The prolonged Red Sea disruptions are absorbing vessel capacity and keep freight markets tighter than anticipated.
Jonathan Roach, container market analyst at Braemar, said geopolitical developments were increasingly shaping the balance between supply and demand in container shipping.
He said current estimates suggested global container fleet expansion of around 4% this year, rising to around 8% in 2027 and, potentially, 12% in 2028 as the industry’s “large orderbook” is delivered– an influx of new tonnage that had fuelled fears of overcapacity.
In its January market outlook, Braemar had expected carriers to begin returning to Suez Canal transits H1 26, with normalisation by the second half. However, the escalation of regional conflict has cast doubt on that timeline.
“This scenario now appears unlikely, and it is possible that Red Sea diversions could remain in place throughout 2026,” Mr Roach said. “If this occurs, containerships may not return to regular transits through the Suez Canal until 2027.”
Longer sailing distances increase vessel utilisation and extend transit times, which in turn reduces effective fleet capacity and helps offset the impact of new deliveries.
Under normal operating conditions, Braemar estimated industry overcapacity could reach about 14% this year, rising to 20% in 2027, and potentially 30% by 2028. But if the Suez Canal remains largely unused by container lines, the effective oversupply picture would be “materially altered”, it said.
A Braemar calculation estimated that rerouting around the Cape of Good Hope could reduce effective overcapacity to around 5% ithis year, 11% in 2027, and approximately 22% in 2028.
The surge in container vessel newbuilding orders following the pandemic may also prove more strategically useful than many expected, he added, as longer voyage cycles required more ships to maintain service frequency.
“This dynamic also helps explain the continued investment in newbuildings by liner operators,” he said. Mr Roach added that the conflict in the Middle East was likely to influence the “fortunes” of the container shipping sector through 2026.

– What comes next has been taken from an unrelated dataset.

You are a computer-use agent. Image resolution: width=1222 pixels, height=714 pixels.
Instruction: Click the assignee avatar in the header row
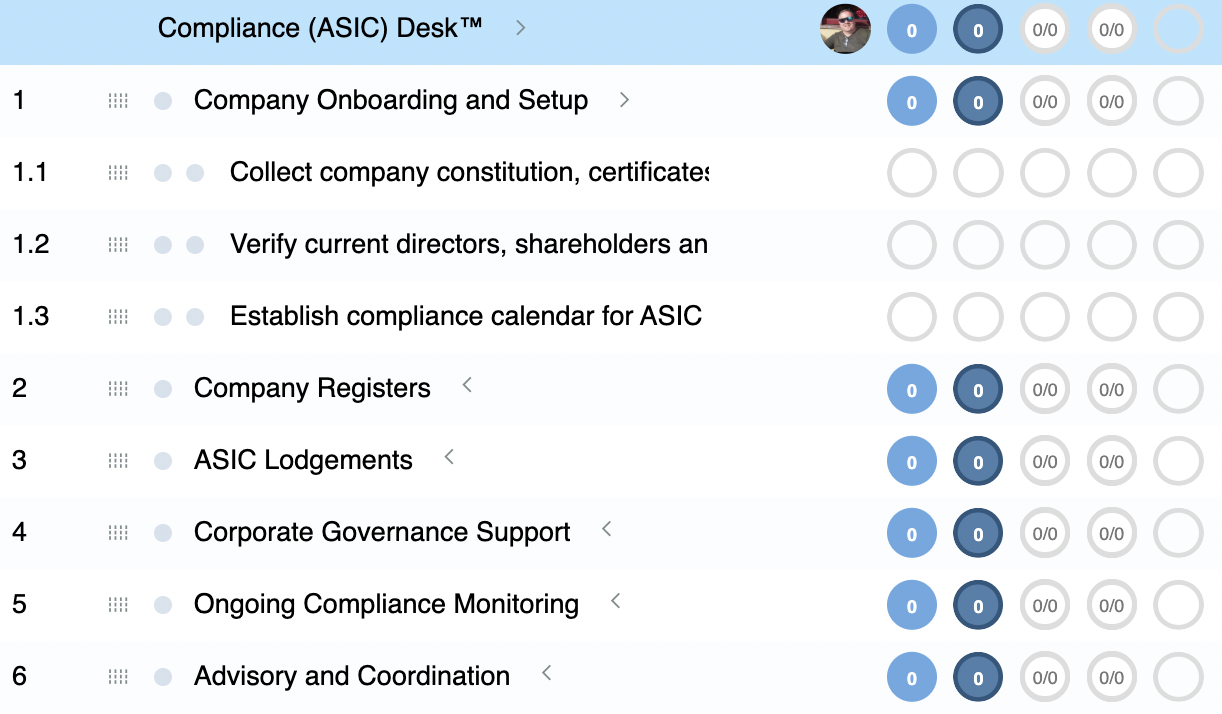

Indeed, Peter Sand, chief analyst at Xeneta, told The Loadstar Podcast News in Brief the latest escalation of hostilities in the Middle East had already shifted market dynamics back in carriers’ favour.
“We got a complete reversal of fortunes with the strikes beginning in Middle East. Literally, the tables turned – carriers, now with the upper hand, are in no rush. They see rates elevated short-term more than anything in the foreseeable future.”